• _Direction_
Copy the rows below verbatim, but only the part that opens with the line containing "790x790 pixels. Task: Tap the example 90 – 30" and runs through the end of the rows.

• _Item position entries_

========================================================================

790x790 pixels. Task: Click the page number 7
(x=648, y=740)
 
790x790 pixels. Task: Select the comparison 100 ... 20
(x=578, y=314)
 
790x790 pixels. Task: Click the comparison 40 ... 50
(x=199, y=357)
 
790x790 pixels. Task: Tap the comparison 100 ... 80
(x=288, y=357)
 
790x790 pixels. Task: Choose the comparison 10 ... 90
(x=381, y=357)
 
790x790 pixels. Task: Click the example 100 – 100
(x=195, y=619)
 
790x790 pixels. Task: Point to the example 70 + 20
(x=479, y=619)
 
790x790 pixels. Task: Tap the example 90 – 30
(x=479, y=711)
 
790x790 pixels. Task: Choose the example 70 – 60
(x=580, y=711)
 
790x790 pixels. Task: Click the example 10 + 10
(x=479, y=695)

========================================================================

• _Correct answer_
790x790 pixels. Task: Tap the example 90 – 30
(x=479, y=711)
 
790x790 pixels. Task: Choose the example 70 – 60
(x=580, y=711)
 
790x790 pixels. Task: Click the example 10 + 10
(x=479, y=695)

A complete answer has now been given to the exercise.